While its true the LTO and PRO are no longer sold by BRP, it works great on the oval jozimoto! 
http://www.hobbytalk.com/bbs1/attachment.php?attachmentid=4081
http://www.hobbytalk.com/bbs1/attachment.php?attachmentid=4082


----------



## RAFster (May 29, 2002)

K1M you should point out that your LTO is the prototype that Bud sold you which you turned into the wider and larger tired Fun Wons style. The Fun Wons are faster because of the bigger tires.
Not as scale to 18th as the SC18 variants are...but the Fun Wons handle outside unprepared surfaces far better as well as less than smooth tracks far easier.
Most don't feel they are a 2WD equal to the Micro because of the wider (wheel) track (width) and wheel size. Not that the Micro is equal to the SC18, even close, but that is a heated discussion for another time and place that I don't want to go to...

I had Bud cut me a Pro Chassis from some Carbon/Kevlar material I had made. It is Red/black weave on the bottom and Blue/black weave on top. 
You don't want to be seeing red when racing it... 
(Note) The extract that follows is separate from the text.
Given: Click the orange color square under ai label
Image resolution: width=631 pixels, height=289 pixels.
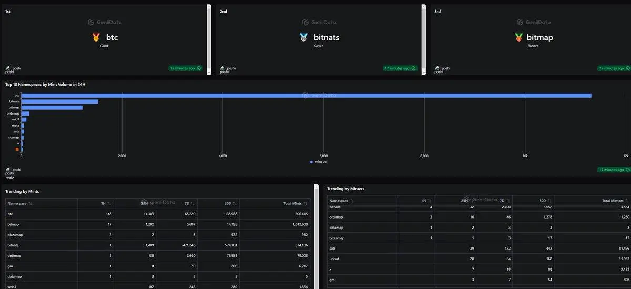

I put red aluminum hardware on it, just to make it different from the silver steel or blue aluminum normally used.
I've never raced it, it was finished, but not sorted out and tuned. At that time being out of work I didn't have the money to race, so it has sat idle. Now, I'm in Arizona and they don't race them here. 
Since I'm working again I don't have the time, if they did race them, to do so. Maybe after I'm up to speed in the new job I'll have time this winter if a car project doesn't preempt the hobby.

David


----------



## jozimoto (May 2, 2003)

Thanx for the pics k1m.Cool, very cool!
Any pics of your car RAFster?


----------



## BudBartos (Jan 1, 1970)

Yes We dropped the Pro about a year ago. The SC18V2 works much better.
On oval we run 4 on left and 2 on right all 6 on left is too much left side weight.
Sometimes they show up on E bay


----------



## okracer (Mar 11, 2002)

awww so there are no carbon fiber chassis now for the sc18 v 2 now


----------



## BudBartos (Jan 1, 1970)

That was the trouble the carbon fiber chassis did not handle as well as fiberglass. I did make several Pro style chassis in glass and they worked much better but everyone wants carbon fiber. I will not make any V2 chassis in carbon fiber. :thumbsup:


----------



## okracer (Mar 11, 2002)

so if we want the pro chassis in glass you might make a run of them


----------



## BudBartos (Jan 1, 1970)

No like I said the V2 is much better!!


----------



## TangTester (Oct 7, 2001)

I ran the pro chassis last year on the oval......the V2 is far better even running with a 3-3 battery setup. Just get the V2 you will be happy


----------



## BudBartos (Jan 1, 1970)

TangTester has MUCH wisdom!!!!!!!!!


----------



## TangTester (Oct 7, 2001)

But I still hate ovals


----------



## RAFster (May 29, 2002)

My car is in Ohio still, I didn't have room when I packed clothes and things to come out, nor the one trip I've made back home since Easter. I should sell it as it isn't going to be raced much if at all. It is home in case I happen to go back and have time.
Little likelihood of having time with everything needing done to get ready to move next year.

David


----------